Between October 2025 and January 2026, Perez-Lugones accessed “classified reports, printed or otherwise copied the information in these classified reports, and removed the printouts and information from the sensitive compartmented information facility (SCIF) where he worked,” the Justice Department explained. The national defense information was then sent to a reporter, who then authored material containing the intelligence.
On January 8, a federal court authorized search warrants for Perez-Lugones’s residence and vehicle. Investigators found a document labeled as “SECRET” in his basement.
“Illegally disclosing classified defense information is a grave crime against America that puts both our national security and the lives of our military heroes at risk,” said Attorney General Pam Bondi. “This Department of Justice will remain ever-vigilant in protecting the integrity of America’s classified intelligence.”
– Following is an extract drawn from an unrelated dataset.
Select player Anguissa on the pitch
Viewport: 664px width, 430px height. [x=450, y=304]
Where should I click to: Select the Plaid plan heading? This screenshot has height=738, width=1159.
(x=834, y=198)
“Perez-Lugones allegedly printed and removed classified documents from his workplace on multiple occasions, took them home, and later passed them to a reporter who used the information in news articles,” FBI Director Kash Patel stated. “Protecting our country’s secrets is essential to the safety of our most sensitive intelligence, military, and law enforcement operations. The FBI will continue to aggressively investigate everyone who seeks to undermine our national security and hold them accountable.”
Should he be convicted, Perez-Lugones faces up to 10 years in federal prison for each count of retention and transmission of national defense material.